* Problem statement
Beginning at the line that holds "This screenshot has width=1568, height=882.", transcribe each line exactly through the end of the records, and leave any pictures out.

* Data provided
___
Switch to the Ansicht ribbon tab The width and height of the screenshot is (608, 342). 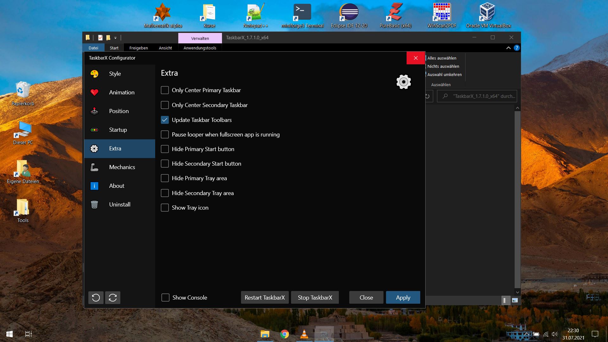pyautogui.click(x=165, y=48)
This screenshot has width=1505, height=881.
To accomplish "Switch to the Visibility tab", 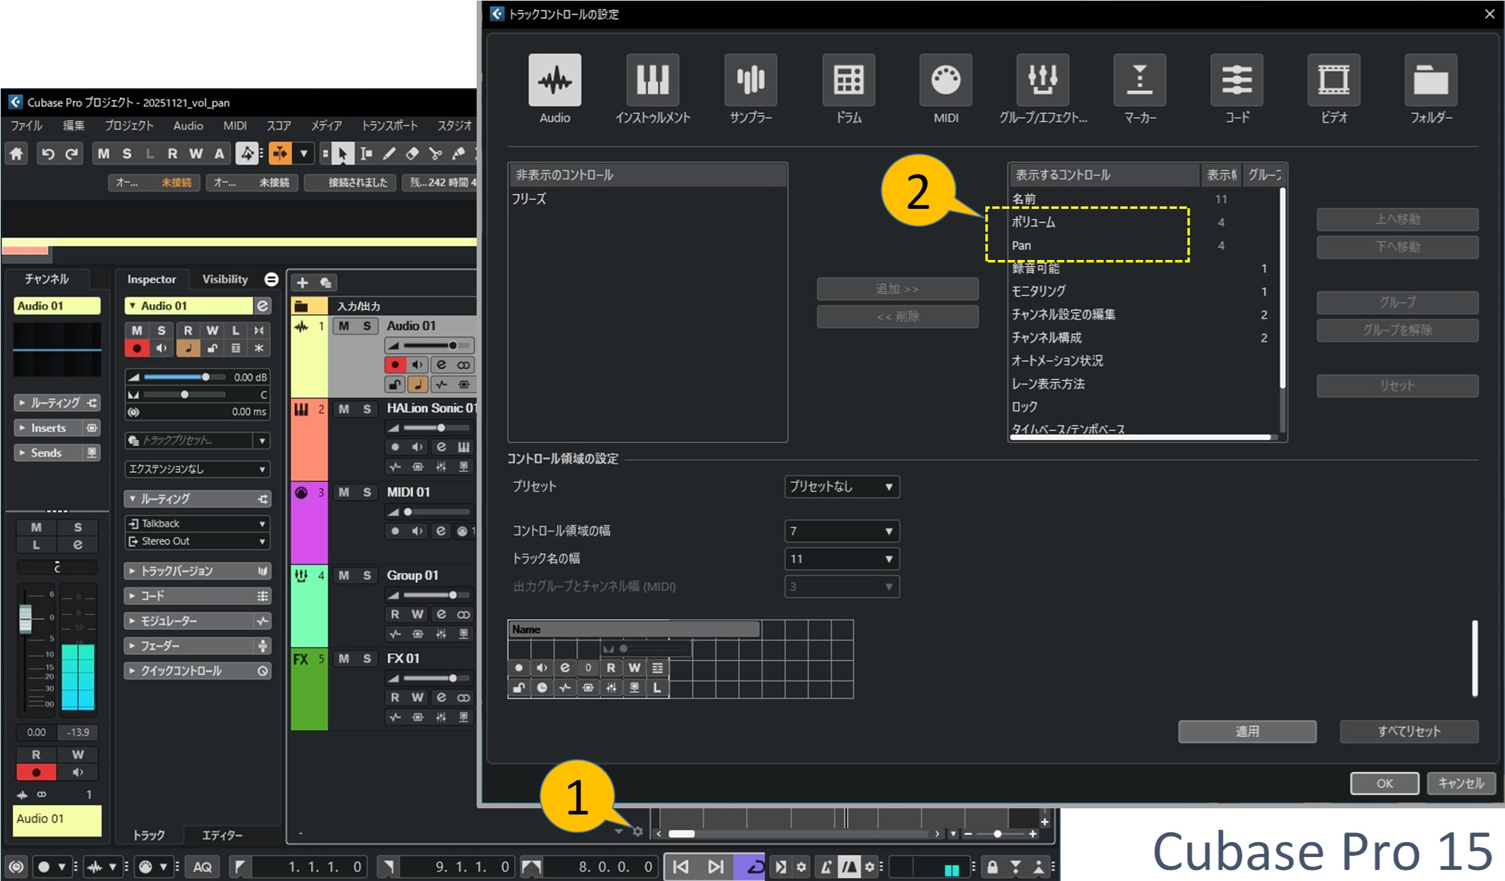I will (x=225, y=279).
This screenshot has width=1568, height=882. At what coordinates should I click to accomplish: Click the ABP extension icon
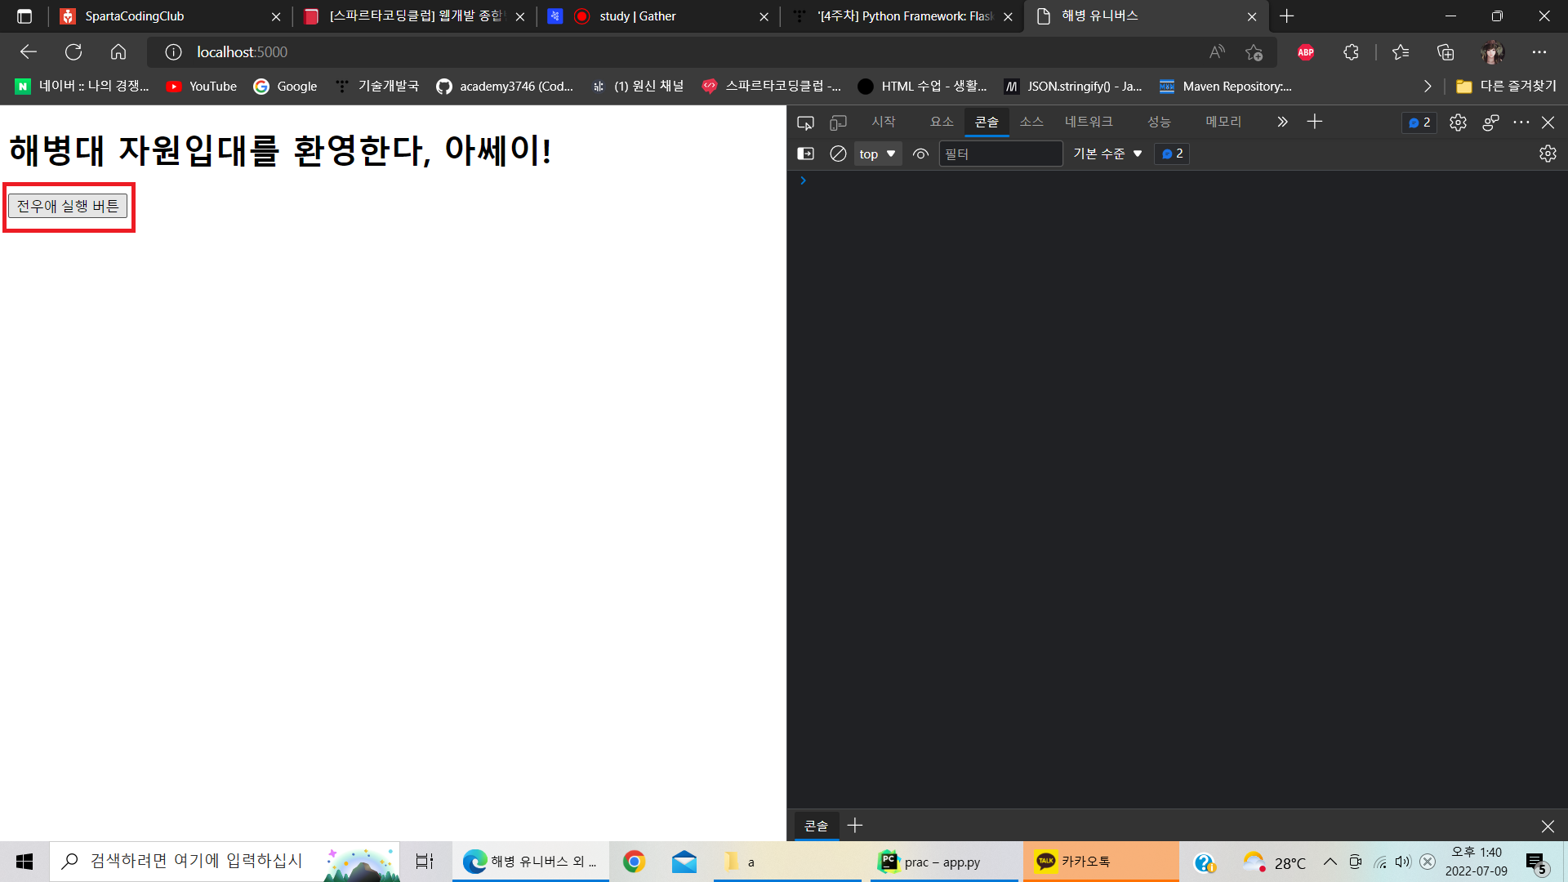1306,52
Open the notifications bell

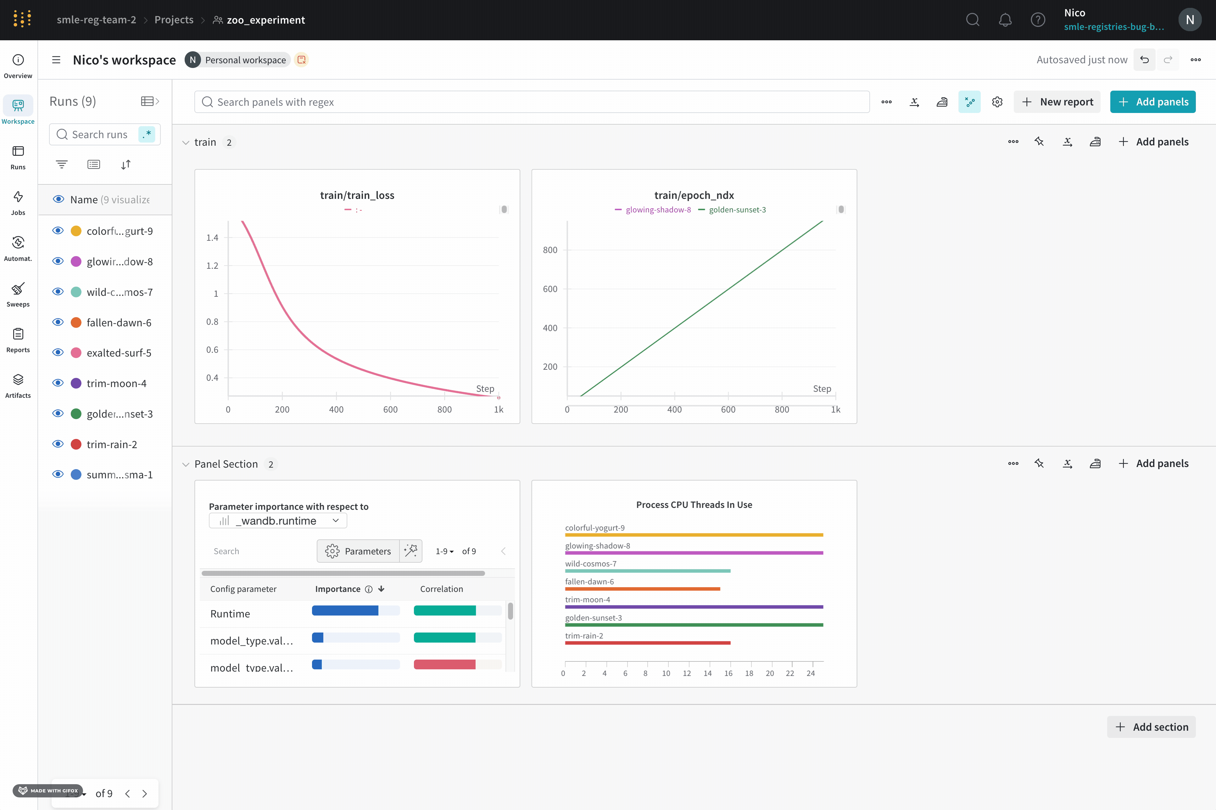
___
* Reply to the task
This screenshot has width=1568, height=882. At what coordinates should I click to accomplish: Click the ABP extension icon
1306,52
Open the notifications bell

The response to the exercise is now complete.